Mitch hat meine Bedenken schon in seinem Beitrag geschrieben, ich sehe das genauso.
Ebenso ist die Hang- und Teichpflege auf diesen beiden Seiten schwierig, das kann ich Dir aus eigener Erfahrung sagen. Ich bin da gerade am umplanen, damit ich nicht halsbrecherisch auf den Steinen herum turnen muss...
Außerdem haben solche Hänge die Eigenschaft im Laufe der Jahre nach unten zu rutschen, sei es durch Witterungseinflüsse oder bei der Hangpflege, wenn Mann/Frau auf dem Hang herum kraxelt...


Harry schrieb:


> Auf eine Drainage habe ich verzichtet da der Untergrund felsig und steinig ist und sich kein Wasser stauen wird (denke und hoffe ich).


Das musst Du dem Starkregen oder dem Tauwetter im Frühling aber auch mitteilen, damit die sich daran halten. 
Ob Du richtig gebaut hast, dass kann ich anhand der 3 Fotos überhaupt nicht beurteilen. 
Die Zeit wird Dir zeigen, ob Du alles richtig beachtet hast. 



Gruß Carsten


----------



## Harry (27. Juli 2014)

Hallo Carsten.
Der Hang könnte natürlich mal zum Problem werden, damit leben wir hier. 
Pflegen werde ich den Hang hinter dem Teich nicht, dass soll ruhig natürlich aussehen. Einzig wenn was von oben in den Teich wächst, zb die Brombeeren, werde ich diese zurück schneiden. 
Die Teichpflanzen werden sich sicher vermehren und die Uferzone witd in 2 - 3 Jahre hoffentlich entsprechend zu gewachsen sein.
Es könnten evtl. 25 Liter Teichinhalt sein.


----------



## Harry (27. Juli 2014)

Mal 2 Fotos vom bau des Teiches und die ersten Besucher.


----------



## DbSam (27. Juli 2014)

Hallo Harry,

zu Bild 2:
Hast Du die Folie auf der Hangseite wenigstens nochmal über die Steine gelegt? 
Sonst läuft Dir das komplette Hangwasser bei Regen in den Teich...
So jedenfalls die Vermutung, wenn Du so weiter gebaut hast wie es auf Bild 2 schon aussieht...


Ich wünsche Dir keinen Starkregen,
Gruß Carsten

Edit:
In der Gesamtansicht in Bild 5 ist das optisch natürlich eine schöne Anlage. Vor allem, wenn Dein geplantes Grün sich noch ausgebreitet hat.


----------



## Harry (27. Juli 2014)

Nein, habe ich nicht. 
Der Gedanke ist mir beim Bau nicht gekommen. 
Der Hang hinter dem Teich ist am "Gipfel" etwa 4 Meter hoch. Da sollte nicht allzu viel Wasser runter kommen. 
Rechts könnte mehr kommen wobei in etwa 10 Meter Höhe ein Weg verläuft in dem ich eine Rinne gegraben habe damit das Wasser dem Weg folgt (So der Plan).
Schnee gibt es hier an der Untermosel kaum, 2cm Neuschnee legen hier den Autoverkehr lahm. ;-)

## MATERIAL
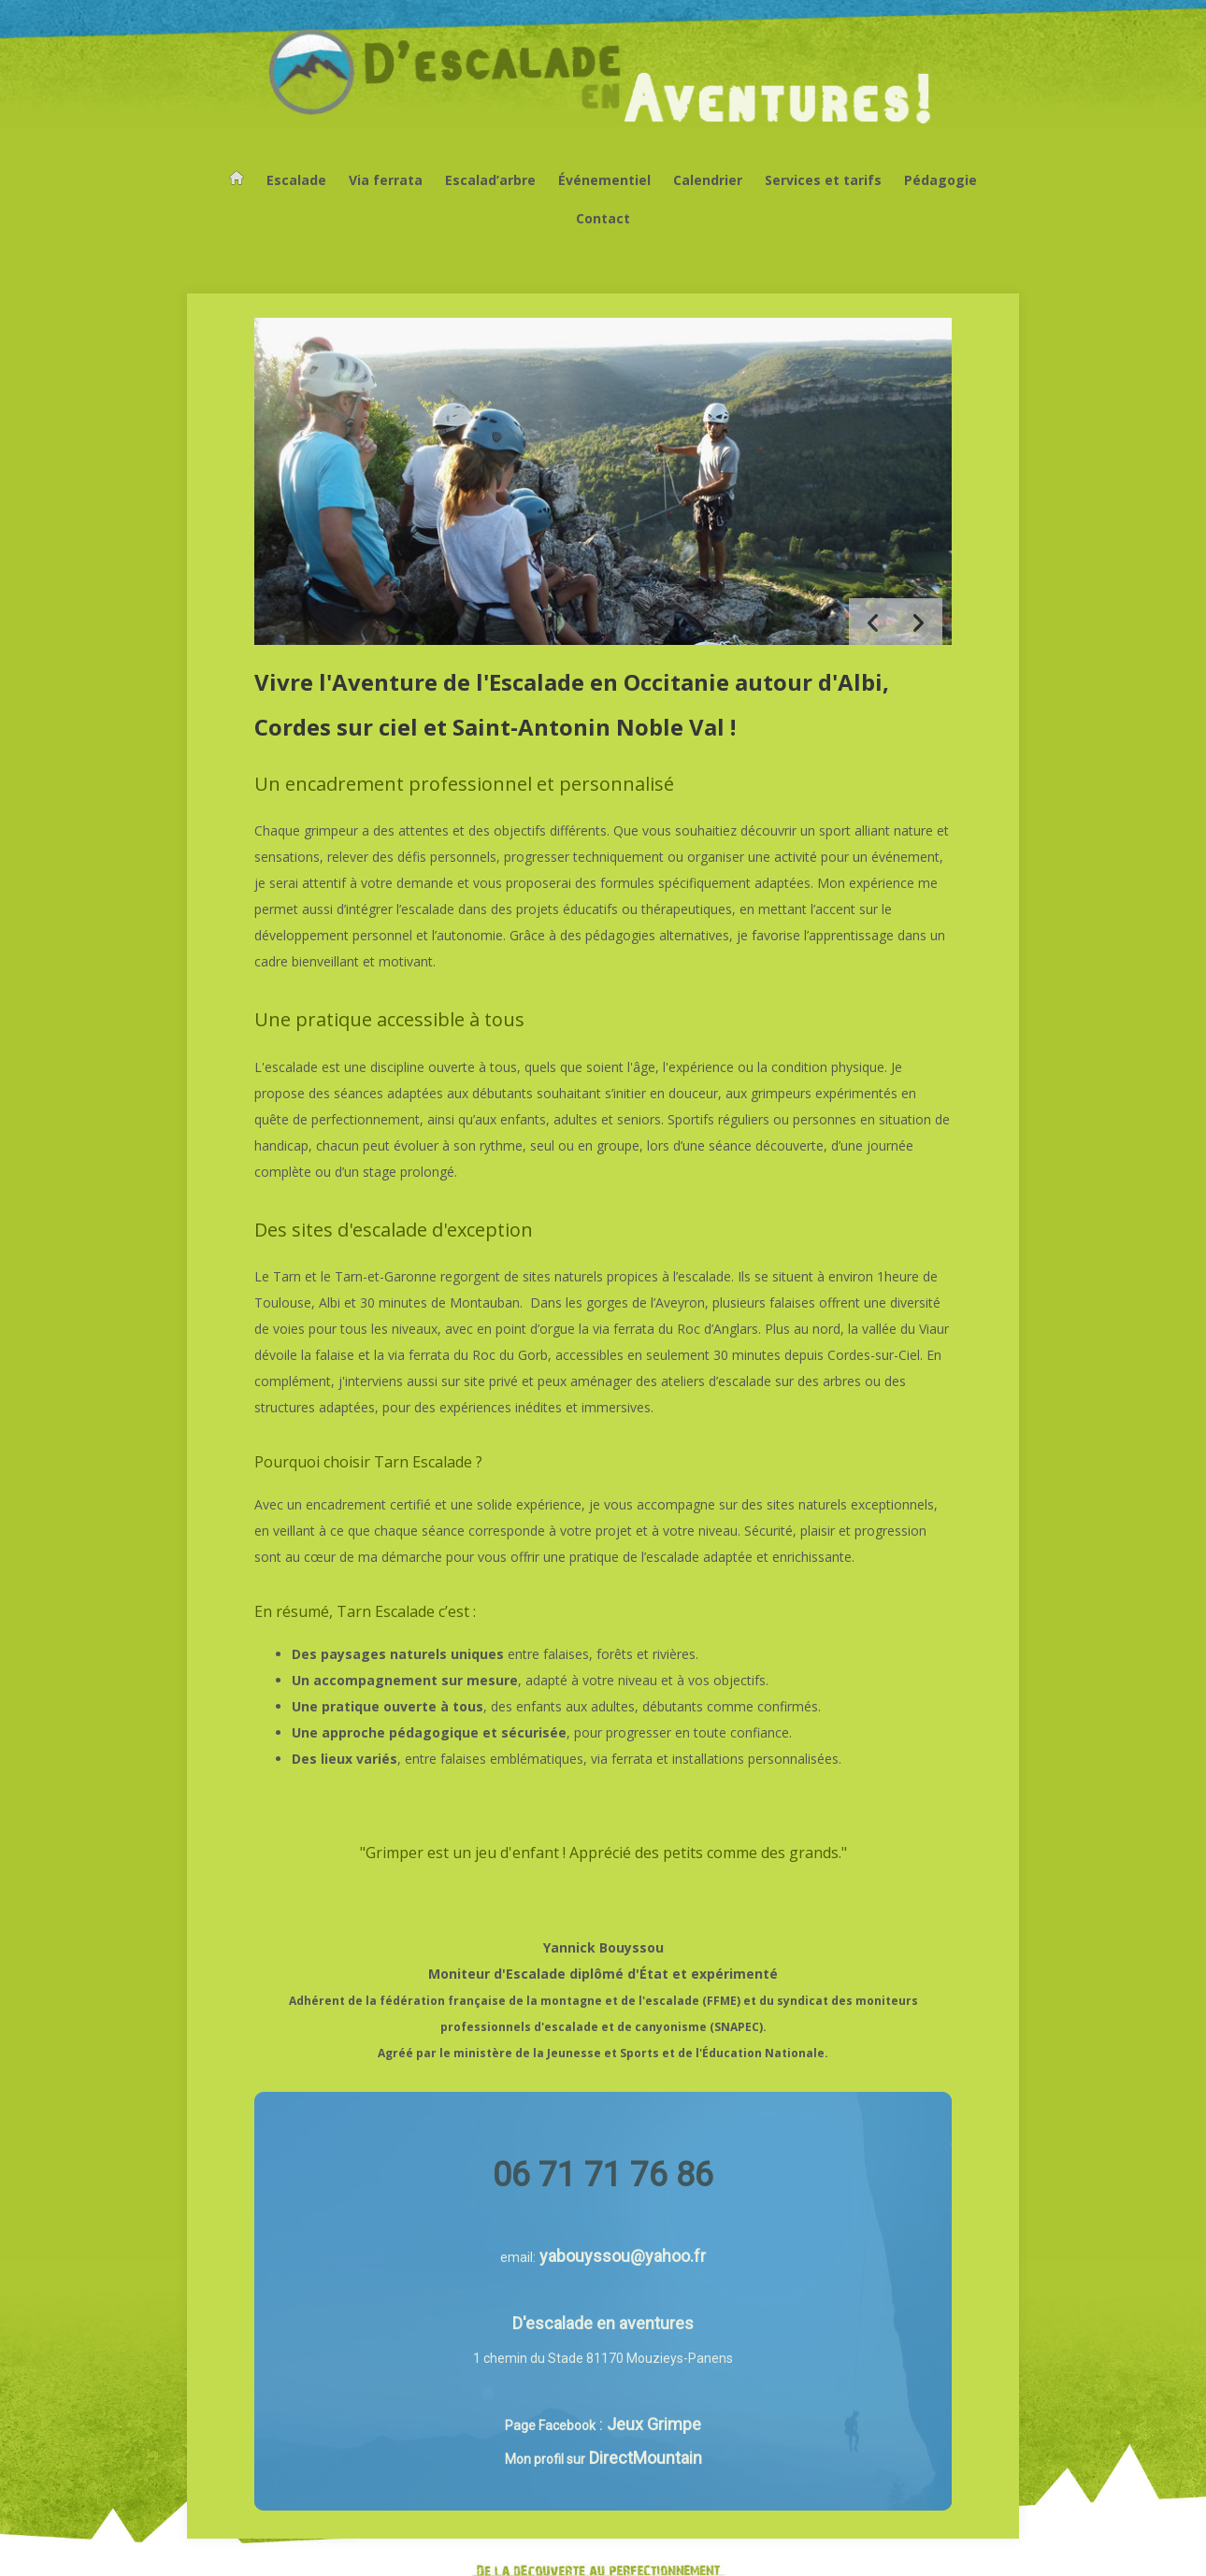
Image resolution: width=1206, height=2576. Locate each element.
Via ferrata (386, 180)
* * *
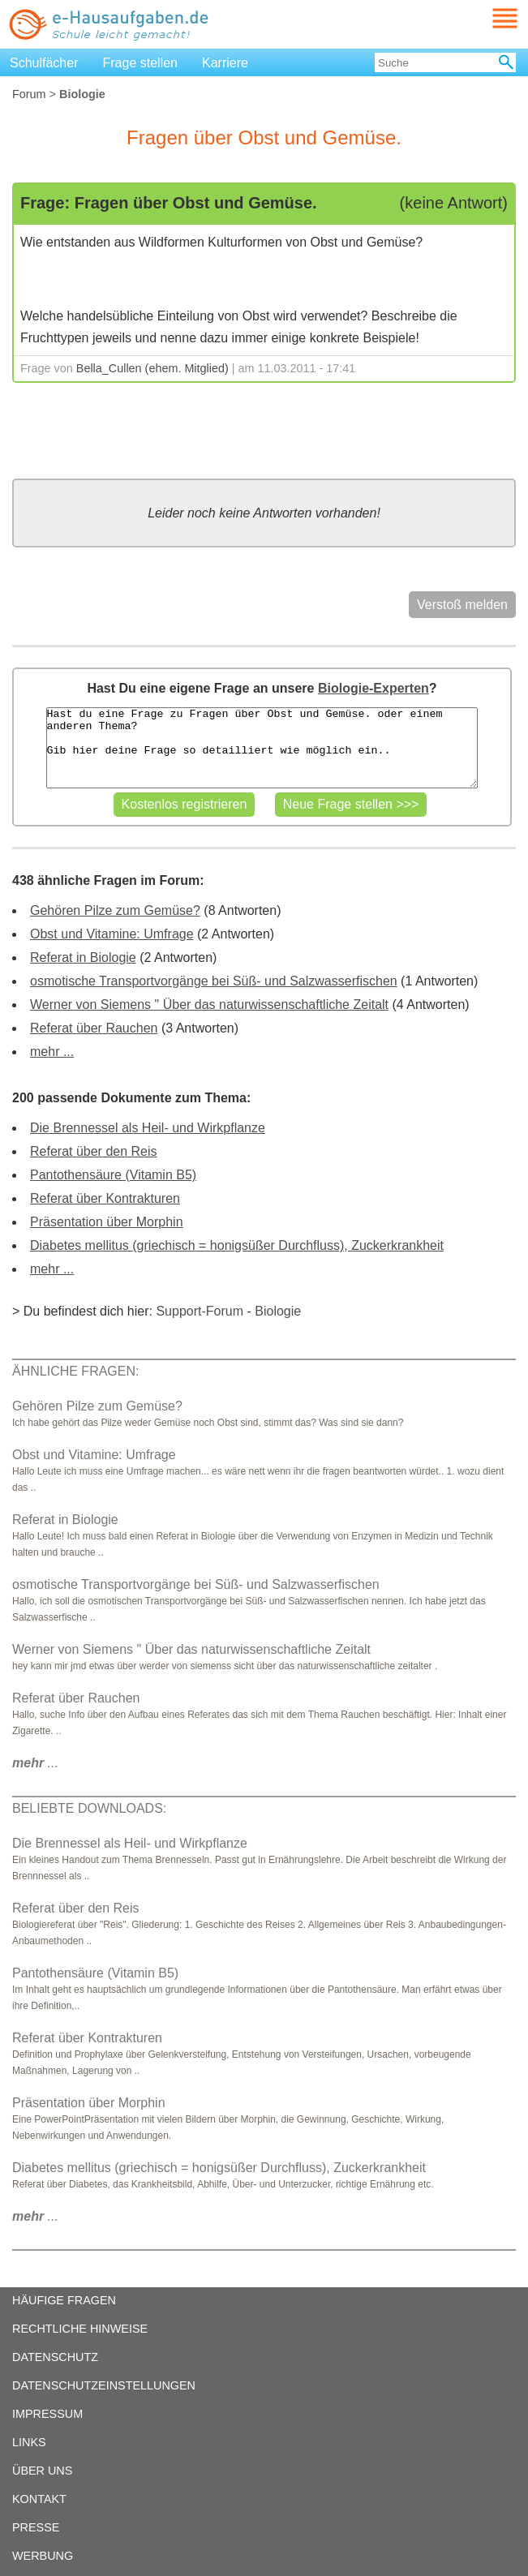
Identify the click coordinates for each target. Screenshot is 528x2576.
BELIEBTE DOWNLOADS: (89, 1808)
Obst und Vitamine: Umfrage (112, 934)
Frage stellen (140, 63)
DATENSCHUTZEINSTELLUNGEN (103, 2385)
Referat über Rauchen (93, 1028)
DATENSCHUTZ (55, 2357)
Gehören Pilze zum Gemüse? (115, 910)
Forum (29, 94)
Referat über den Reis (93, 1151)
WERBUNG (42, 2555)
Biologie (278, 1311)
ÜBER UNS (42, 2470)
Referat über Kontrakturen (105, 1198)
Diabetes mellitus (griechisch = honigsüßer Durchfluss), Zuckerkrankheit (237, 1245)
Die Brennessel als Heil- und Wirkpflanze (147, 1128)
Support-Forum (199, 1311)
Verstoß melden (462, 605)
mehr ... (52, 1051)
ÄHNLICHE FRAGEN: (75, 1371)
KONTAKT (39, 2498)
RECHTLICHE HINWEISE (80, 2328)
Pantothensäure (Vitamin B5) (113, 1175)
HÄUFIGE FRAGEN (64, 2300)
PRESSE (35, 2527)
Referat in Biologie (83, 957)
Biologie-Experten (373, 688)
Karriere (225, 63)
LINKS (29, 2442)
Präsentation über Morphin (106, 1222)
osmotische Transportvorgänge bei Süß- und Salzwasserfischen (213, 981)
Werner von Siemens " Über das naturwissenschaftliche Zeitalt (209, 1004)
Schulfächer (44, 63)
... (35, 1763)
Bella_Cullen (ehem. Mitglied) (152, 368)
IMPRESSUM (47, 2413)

## AUFGABEN
• a. Gib den Abschnitt des Textauszugs von "Hallo Carsten." bis "diese zurück schneiden." wortgetreu wieder.
• b. Liste alle Längenangaben mit Maßeinheit auf, die im Textauszug stehen.

## LÖSUNGEN JE AUFGABE
• a.
Hallo Carsten.
Der Hang könnte natürlich mal zum Problem werden, damit leben wir hier. 
Pflegen werde ich den Hang hinter dem Teich nicht, dass soll ruhig natürlich aussehen. Einzig wenn was von oben in den Teich wächst, zb die Brombeeren, werde ich diese zurück schneiden.

• b.
- 4 Meter
- 10 Meter
- 2cm